Ringfort (Rath), Barnagore, Co. Tipperary
Co. Tipperary |
Ringforts
Thousands of ringforts survive across Ireland, yet each one rewards close attention for what its particular dimensions and setting quietly reveal.
The example at Barnagore in County Tipperary sits on a break in a south-west-facing slope, just back from the brow of a hill and surrounded by pasture. A ringfort, or rath, is essentially a circular enclosure defined by an earthen bank and, typically, an outer ditch; these were the farmsteads of early medieval Ireland, home to families of some local standing and built for a combination of security and social display rather than full military defence.

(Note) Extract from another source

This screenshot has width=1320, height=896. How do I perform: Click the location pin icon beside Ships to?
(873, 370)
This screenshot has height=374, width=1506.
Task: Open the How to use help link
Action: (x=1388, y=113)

This one is modest but clearly legible in the landscape. The enclosed area measures roughly 23 metres north to south and 22.2 metres east to west, making it a fairly typical domestic scale. The enclosing bank is about 3.6 metres wide and stands between just over a metre on the interior and up to 2.14 metres on the exterior, the variation in external height reflecting how the slope falls away from the structure. Around the outside runs a U-shaped fosse, the ditch that would originally have been cut to provide the material for the bank, here about 4.5 metres wide and surviving to a depth of around 0.66 metres. Traces of stone are visible within the earthen bank, suggesting at least some element of more durable construction. A gap of roughly 2.2 metres on the southern side marks where the original entrance once stood, a detail that ties in with the broader early medieval preference for south-facing openings, perhaps for warmth and light, perhaps for other reasons now harder to recover.